Le « web 2.0 » modifie à grande vitesse les mœurs au sein de la culture otaku en France. D'un côté, les pages Facebook et les comptes Twitter des sociétés d'édition sont devenus des outils marketing incontournables, qui créent une proximité avec les lecteurs sur un marché hyper concurrentiel. De l'autre, le streaming vidéo donne naissance à une pléthore de programmes d'information et de divertissement, réalisés par des amateurs avec des moyens très limités, mais débouchant régulièrement sur des succès inattendus.
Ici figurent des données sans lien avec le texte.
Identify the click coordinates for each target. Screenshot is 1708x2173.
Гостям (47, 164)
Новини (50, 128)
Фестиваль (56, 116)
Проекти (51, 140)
Dernier exemple en date : le « joueur du grenier », programme dédié au « retro-gaming » qui rassemble deux millions d'internautes sur YouTube à chaque émission ! A Japan Expo, le stand de cet amateur de consoles 8-bits n'a pas désempli, tout comme celui de Nico Nico Douga, équivalent japonais de YouTube de mieux en mieux connu des fans français.
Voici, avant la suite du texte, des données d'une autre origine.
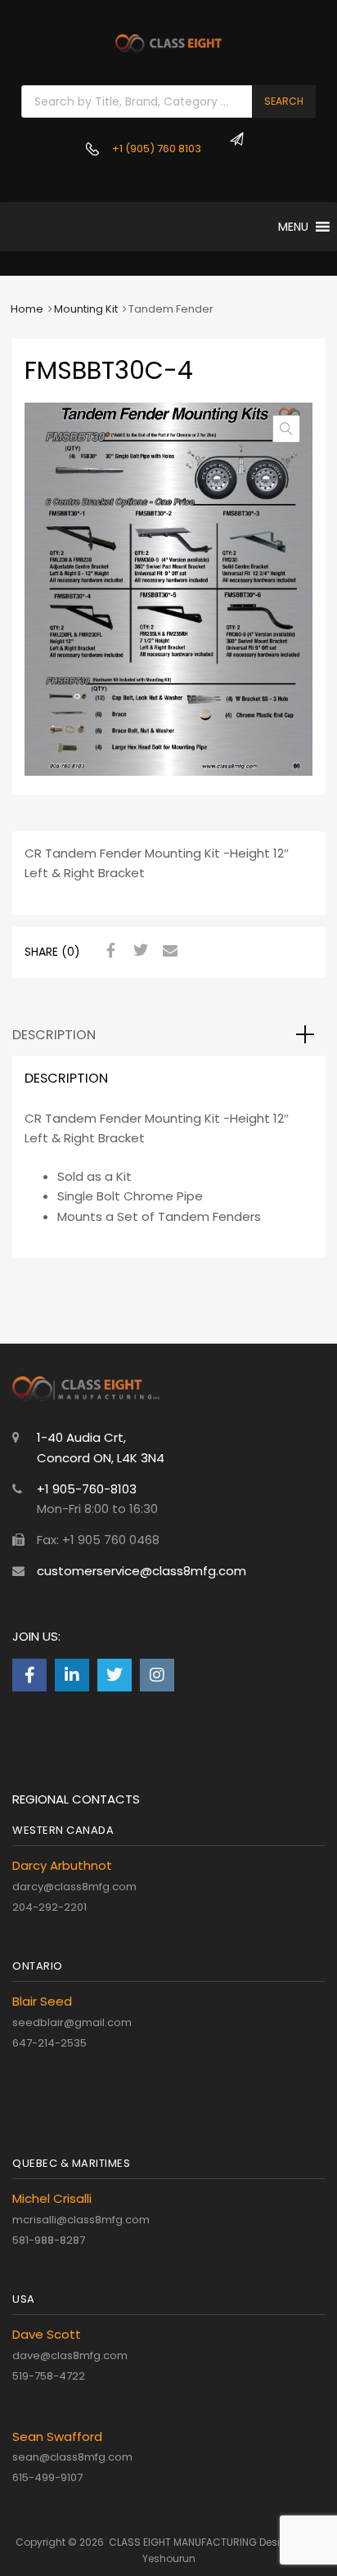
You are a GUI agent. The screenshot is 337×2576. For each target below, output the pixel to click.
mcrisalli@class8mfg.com (81, 2219)
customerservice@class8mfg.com (141, 1570)
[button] (293, 226)
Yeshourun (168, 2558)
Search (283, 101)
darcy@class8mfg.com (74, 1886)
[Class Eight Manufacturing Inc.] (168, 47)
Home (27, 309)
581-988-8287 (48, 2240)
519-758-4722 (48, 2376)
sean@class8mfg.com (72, 2457)
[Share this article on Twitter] (138, 950)
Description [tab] (54, 1034)
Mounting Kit (86, 309)
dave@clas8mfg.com (70, 2355)
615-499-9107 (47, 2477)
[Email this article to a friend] (167, 950)
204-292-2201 (49, 1907)
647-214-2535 (49, 2043)
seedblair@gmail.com (72, 2022)
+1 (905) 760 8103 (145, 149)
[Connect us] (29, 1675)
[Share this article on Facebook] (108, 950)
La prochaine révolution technologique sera bien sûr le manga numérique, qui pourrait ouvrir en France de nouvelles voies d'expansion à un marché qui stagne depuis trois ans, comme le révèle l'analyse de notre confrère Xavier Guilbert sur www.du9.org. Une révolution qui ne débutera que timidement en 2013 tant les obstacles sont nombreux : faible taux d'équipement des Français en liseuses numériques, attachement des lecteurs aux volumes reliés en tant qu'objets à collectionner, complications contractuelles pour céder — ou pas — les droits d'exploitation numérique aux éditeurs français...

Mais ne s'agit-il pas là d'un sujet en or pour un auteur tel que Tsutsui Tetsuya ? (30 juillet 2012)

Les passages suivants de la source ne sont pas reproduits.